§ WHAT THIS TASK INVOLVES: If a line in the entries contains the word "pinnacleprojectsmo", list it.

§ STUDY MATERIAL:
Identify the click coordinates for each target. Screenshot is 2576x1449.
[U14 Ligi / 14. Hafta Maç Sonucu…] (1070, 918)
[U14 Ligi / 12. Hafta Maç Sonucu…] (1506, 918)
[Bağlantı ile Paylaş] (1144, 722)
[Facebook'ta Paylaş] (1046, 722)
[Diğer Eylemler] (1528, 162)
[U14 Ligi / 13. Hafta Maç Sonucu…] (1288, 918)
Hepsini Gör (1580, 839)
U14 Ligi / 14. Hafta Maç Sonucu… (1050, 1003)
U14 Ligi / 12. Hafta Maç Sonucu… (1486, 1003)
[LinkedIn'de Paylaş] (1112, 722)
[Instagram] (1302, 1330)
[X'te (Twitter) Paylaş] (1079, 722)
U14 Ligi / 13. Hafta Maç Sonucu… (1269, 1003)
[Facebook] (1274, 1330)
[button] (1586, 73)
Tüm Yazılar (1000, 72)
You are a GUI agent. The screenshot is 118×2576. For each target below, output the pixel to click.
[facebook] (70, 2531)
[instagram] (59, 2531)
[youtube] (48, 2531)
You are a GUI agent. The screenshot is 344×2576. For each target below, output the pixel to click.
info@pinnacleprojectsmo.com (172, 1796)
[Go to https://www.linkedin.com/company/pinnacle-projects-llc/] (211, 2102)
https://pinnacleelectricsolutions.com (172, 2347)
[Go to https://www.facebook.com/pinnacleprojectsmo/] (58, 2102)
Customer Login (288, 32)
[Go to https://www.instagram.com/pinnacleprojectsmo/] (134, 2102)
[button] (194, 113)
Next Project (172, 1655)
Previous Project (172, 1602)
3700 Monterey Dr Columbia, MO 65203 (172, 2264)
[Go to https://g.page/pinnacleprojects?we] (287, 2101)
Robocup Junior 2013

§ ANSWER TO THE PROBLEM:
info@pinnacleprojectsmo.com (172, 1796)
[Go to https://www.facebook.com/pinnacleprojectsmo/] (58, 2102)
[Go to https://www.instagram.com/pinnacleprojectsmo/] (134, 2102)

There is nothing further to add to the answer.